::: Podany tekst

Od drugiego roku życia, szpital to jej drugi dom. Z powodu choroby Leśniowskiego-Crohna, czyli przewlekłego zapalenia jelit, dziesięcioletnia Iga pojawia się w nim co dwa tygodnie.- Na nas to spadło jak grom z jasnego nieba, ponieważ właściwie Iga do drugiego roku życia była zupełnie zdrowym dzieckiem - mówi Anita Michalik ze Stowarzyszenia "J-elita", mama Igi. - Pierwszym takim sygnałem to były zaparcia, natomiast bardzo szybko pojawiły się biegunki. To jest już taki charakterystyczny objaw. Biegunki. Kilkanaście, nawet kilkadziesiąt na dobę - wyjaśnia.
Choroba nieuleczalna, odporna na leki
Choroba atakuje jednak nie tylko przewód pokarmowy. W zależności od postaci powoduje między innymi osteoporozę, zapalenie stawów, zmiany skórne, choroby oczu i płuc.
- Nieznana jest przyczyna i stąd nie mamy też dobrego leczenia zapalenia jelit - tłumaczy prof. Krzysztof Fyderek, Małopolski Konsultant Wojewódzki w dziedzinie gastroenterologii dziecięcej.Nieuleczalną chorobę, zazwyczaj łagodzi się terapią żywieniową lub sterydami, ale postać, na którą zapadła Iga, opiera się wszystkim tym lekom. Na nią działa jedynie biologiczny lek: Humira.

::::::

Przepisz słowo w słowo cały tekst o chorobie Leśniowskiego-Crohna u dziesięcioletniej Igi.

::: Materiał do analizy

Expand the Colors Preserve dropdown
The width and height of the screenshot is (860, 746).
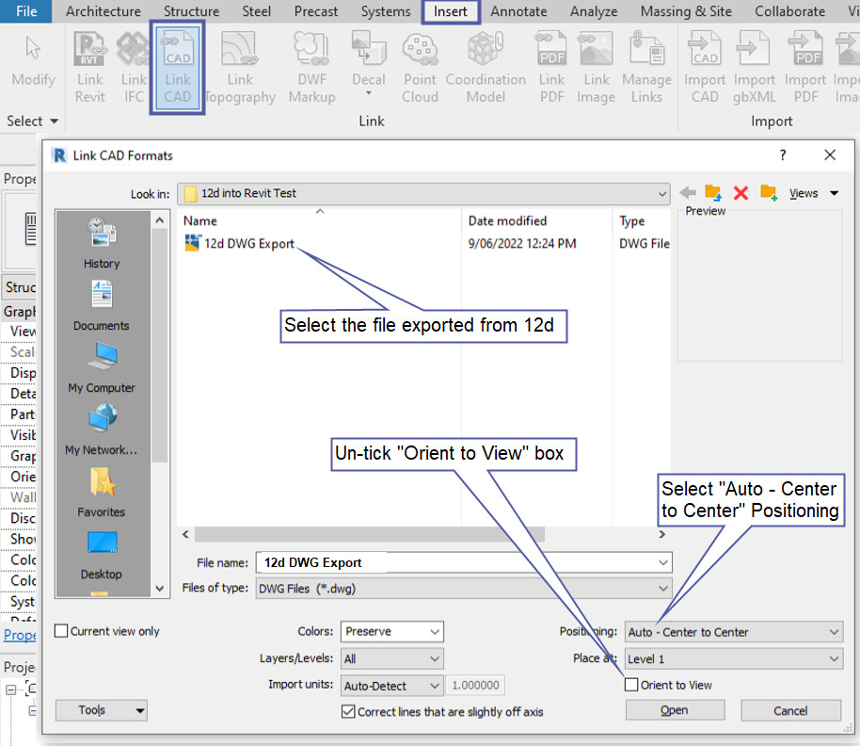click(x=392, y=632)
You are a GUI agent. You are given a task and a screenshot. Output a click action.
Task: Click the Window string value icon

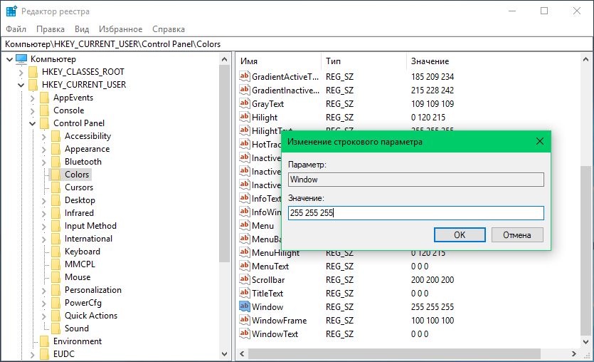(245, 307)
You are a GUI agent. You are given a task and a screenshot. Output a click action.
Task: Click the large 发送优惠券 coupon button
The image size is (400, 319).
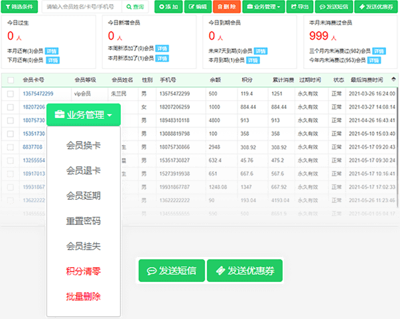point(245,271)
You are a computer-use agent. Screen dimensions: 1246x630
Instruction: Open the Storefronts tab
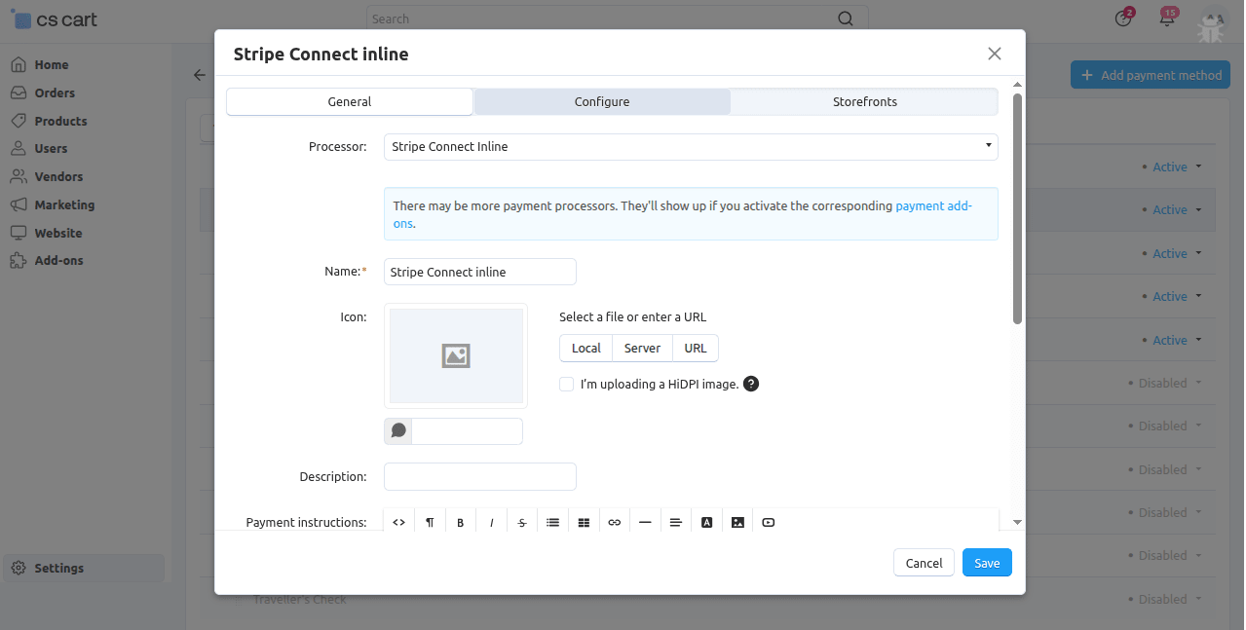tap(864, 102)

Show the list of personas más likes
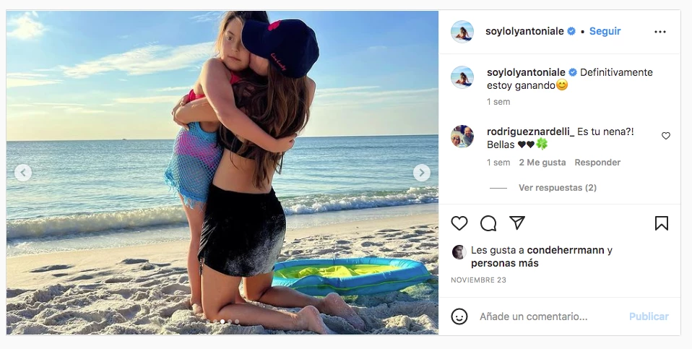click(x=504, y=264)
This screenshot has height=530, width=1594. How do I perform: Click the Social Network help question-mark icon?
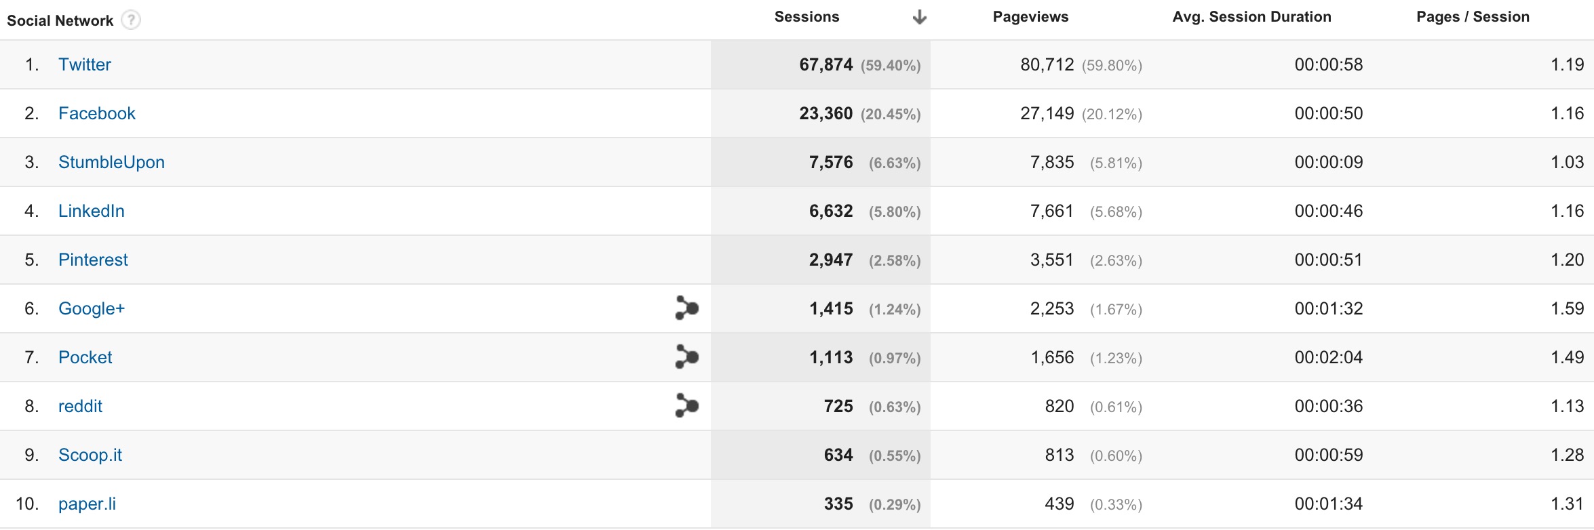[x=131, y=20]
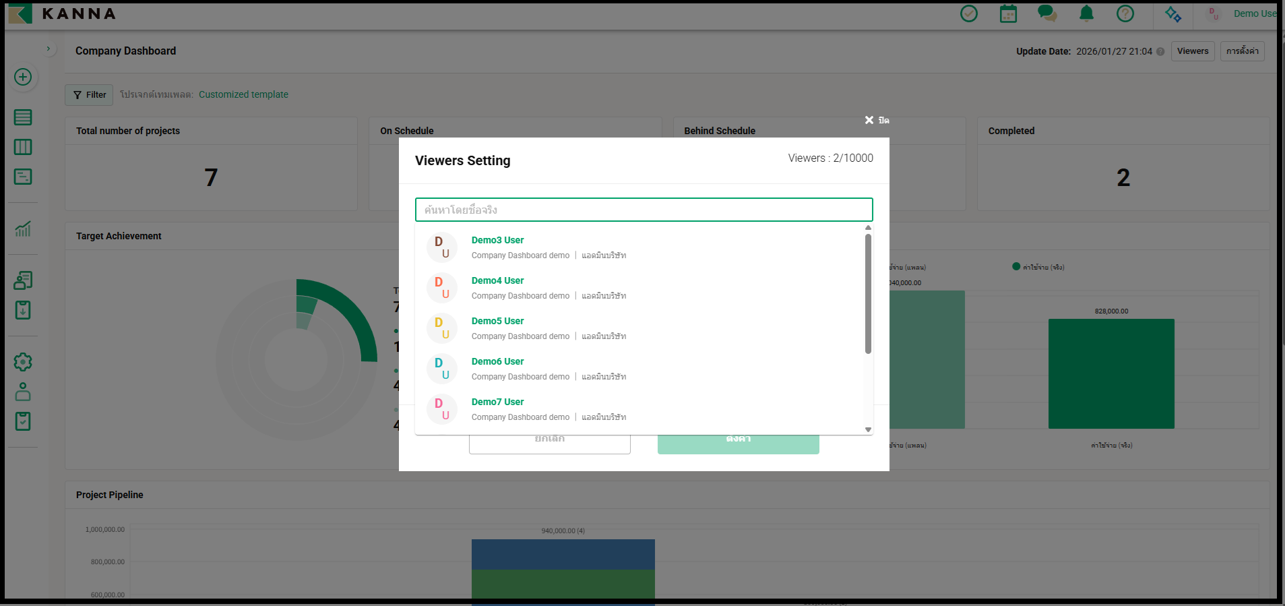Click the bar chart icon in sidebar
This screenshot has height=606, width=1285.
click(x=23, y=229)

::::::

→ **Rozwiązanie zadania**
Od drugiego roku życia, szpital to jej drugi dom. Z powodu choroby Leśniowskiego-Crohna, czyli przewlekłego zapalenia jelit, dziesięcioletnia Iga pojawia się w nim co dwa tygodnie.- Na nas to spadło jak grom z jasnego nieba, ponieważ właściwie Iga do drugiego roku życia była zupełnie zdrowym dzieckiem - mówi Anita Michalik ze Stowarzyszenia "J-elita", mama Igi. - Pierwszym takim sygnałem to były zaparcia, natomiast bardzo szybko pojawiły się biegunki. To jest już taki charakterystyczny objaw. Biegunki. Kilkanaście, nawet kilkadziesiąt na dobę - wyjaśnia.
Choroba nieuleczalna, odporna na leki
Choroba atakuje jednak nie tylko przewód pokarmowy. W zależności od postaci powoduje między innymi osteoporozę, zapalenie stawów, zmiany skórne, choroby oczu i płuc.
- Nieznana jest przyczyna i stąd nie mamy też dobrego leczenia zapalenia jelit - tłumaczy prof. Krzysztof Fyderek, Małopolski Konsultant Wojewódzki w dziedzinie gastroenterologii dziecięcej.Nieuleczalną chorobę, zazwyczaj łagodzi się terapią żywieniową lub sterydami, ale postać, na którą zapadła Iga, opiera się wszystkim tym lekom. Na nią działa jedynie biologiczny lek: Humira.